Integrating structural geology and geotechnics, Los Caracoles Dam
The Los Caracoles is a 140m high hydropower water dam, located in San Juan Province, Argentina, in an arid region of high seismic activity. The spillway system consists of two large parallel tunnels while the gateway structure is formed by two twin boxes, each 30m high, excavated in the upstream slope of the abutment.
Natural stability relies in the continuity of the rock layers along the entire slope and into the foundation levels but this continuity would be altered by the gateway excavation. Design countermeasures were necessary to keep the slope stable.
Soon after the excavation started, fractures appeared on the shotcreted slope surface, the excavation face, and the rock buttress. The job was halted and SRK was called in. The photo below shows the excavation and buttress status at that time.
SRK performed a thorough site inspection and detailed analysis of all conceivable failure modes and determined that, due to the shape of the buttress and lack of lateral confinement, the secondary joints or fractures had been activated so the rock mass slipped along them. The outcome was that secondary joints, other than the bedding planes, had been activated due to the shape of the buttress and lack of lateral confinement. A second reinforcing bolt system (passive, grouted rockbolts made with rebars) perpendicular to the original one, was designed and installed inmediately, and the excavation was continued and completed successfully.
Another challenge was the design of the gateway. The gateway is a critical component of the spillway, and must remain operative after an earthquake. It was feared that the slope would displace further during an earthquake, deform the concrete structure and block the gateway.
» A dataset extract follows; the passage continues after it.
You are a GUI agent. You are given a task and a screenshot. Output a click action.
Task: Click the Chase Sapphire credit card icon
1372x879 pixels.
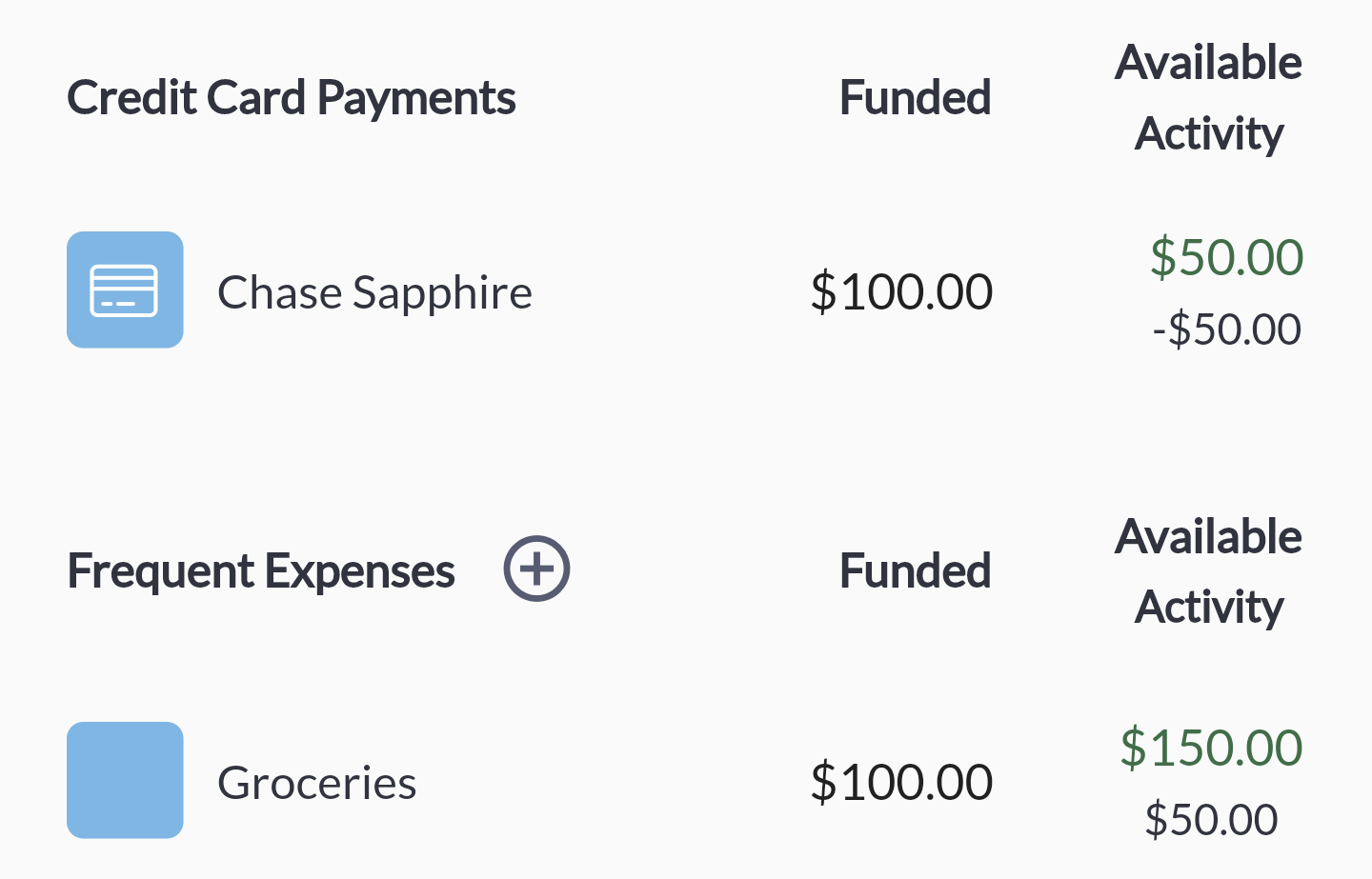coord(125,290)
When dynamic slope stability analyses were performed to address this concern, SRK found that two large blocks were potentially unstable. For the first block, a step-by-step dynamic Newmark analysis showed that the support system would need to carry 650 MN to assure that its displacement during the shake was compatible with operating the gates. Two large concrete buttresses were built near the rock buttress, both confining it laterally and carrying part of the huge load.
Unfortunately, the 250 MN second block does not contact either the rock or the concrete buttress. Twenty prestressed permanent anchors were designed and installed to reduce displacement. After this design change, the project was completed and works successfully.